▶ [QUOTED PASSAGE]:
— Begin —
We have determined the deformation features along the southern and south-western contacts of the Rila-Rhodope batholith, as well as in the host metamorphic rocks, in order to clarify the deformation conditions and emplacement mechanism of this large granitic pluton. The studied area is located in the southwest Bulgaria, northeast of the town of Gotse Delchev. The field and microstructural observations along cross-sections of the contact suggest syntectonic emplacement of the Rila-Rhodope batholith relative to the last amphibolite facies metamorphism. The features of the granites and their host rocks that support this conclusion are: (1) conformity of the magmatic foliation and lineation to the solid-state foliation and mineral stretching lineation in the granites, as well as in the host metamorphic rocks; (2) identical synkinematic shear determined in both the granites and their host rocks indicating top-to-the SW direction of the tectonic transport; (3) presence of non-deformed veins of granitoid material indicating the existence of granitic melts after the imposing of the ductile deformation; (4) solid-state deformation at amphibolite facies conditions. The intrusion of the granites could be related to the period of extension of the Rhodope Massif resulting in exhumation of the deeper parts of the crust and the development of the Rhodope metamorphic core complexes during Paleogene times.
— End —
▶ [EXCERPTED RECORDS]:
— Begin —
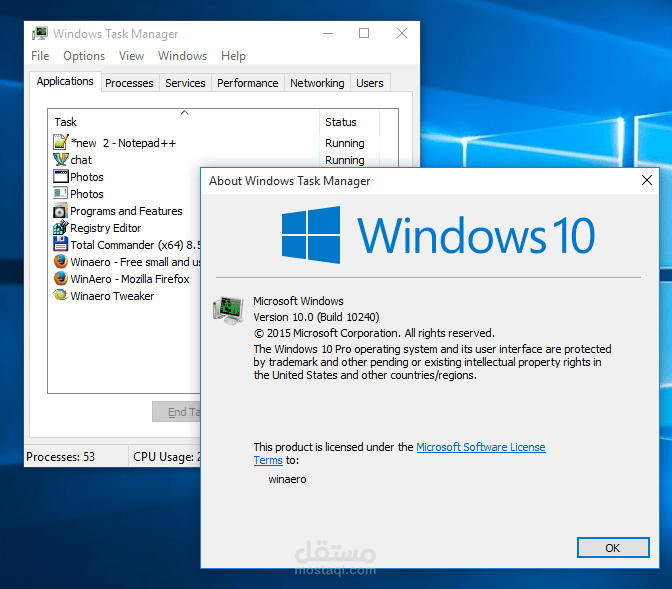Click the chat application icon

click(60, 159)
— End —
— Begin —
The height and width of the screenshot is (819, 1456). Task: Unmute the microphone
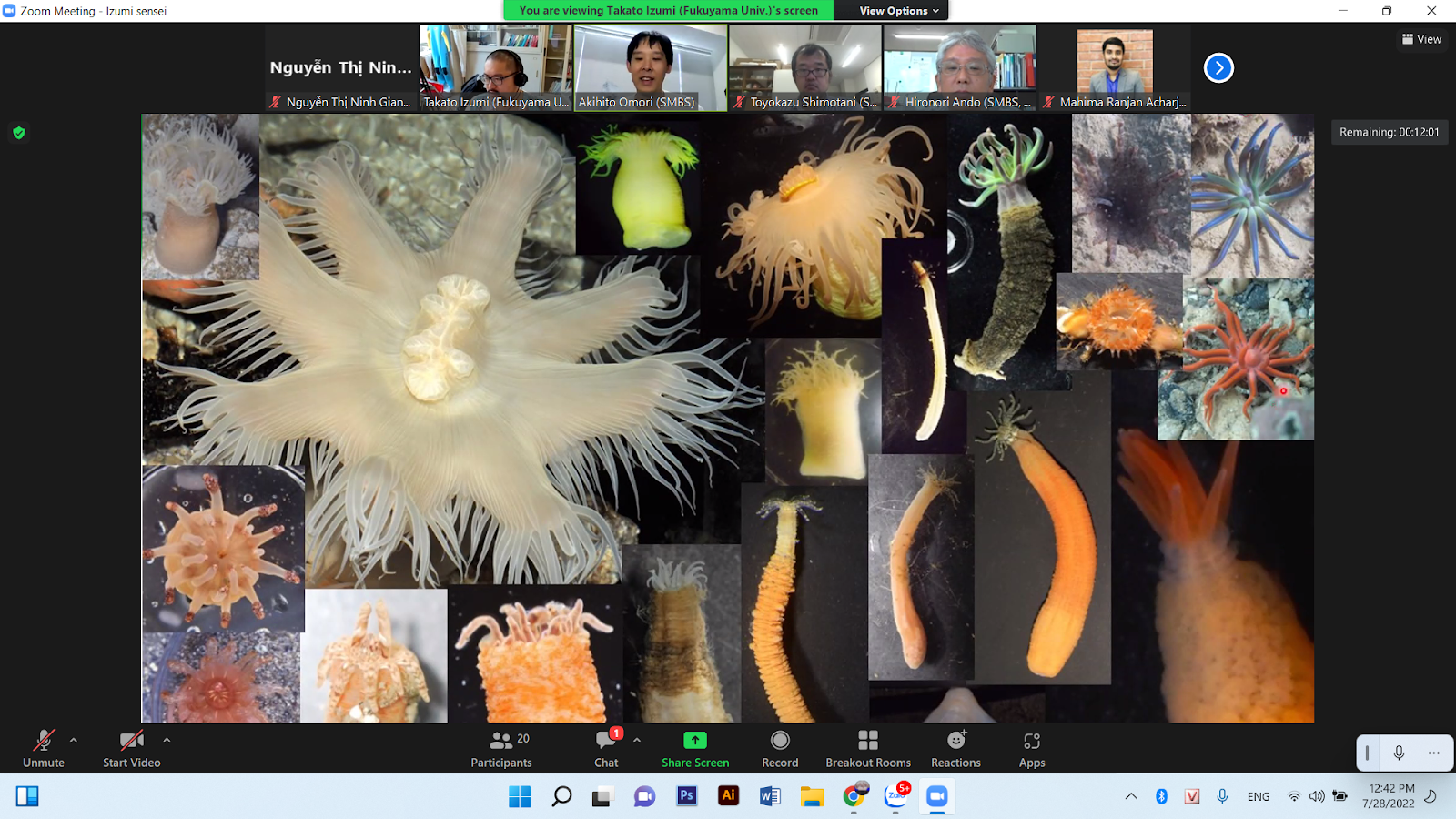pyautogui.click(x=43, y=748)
— End —
List every feature of the granites and their host rocks that the text on the Rila-Rhodope batholith cites in support of syntectonic emplacement. The records have nothing to do with what is asked here.

▶ [WRITTEN SOLUTION]:
1. The magmatic foliation and lineation conform to the solid-state foliation and mineral stretching lineation in the granites and in the host metamorphic rocks.
2. The granites and their host rocks show identical synkinematic shear, indicating top-to-the SW tectonic transport.
3. Non-deformed veins of granitoid material are present, indicating that granitic melts existed after the ductile deformation was imposed.
4. Solid-state deformation took place at amphibolite facies conditions.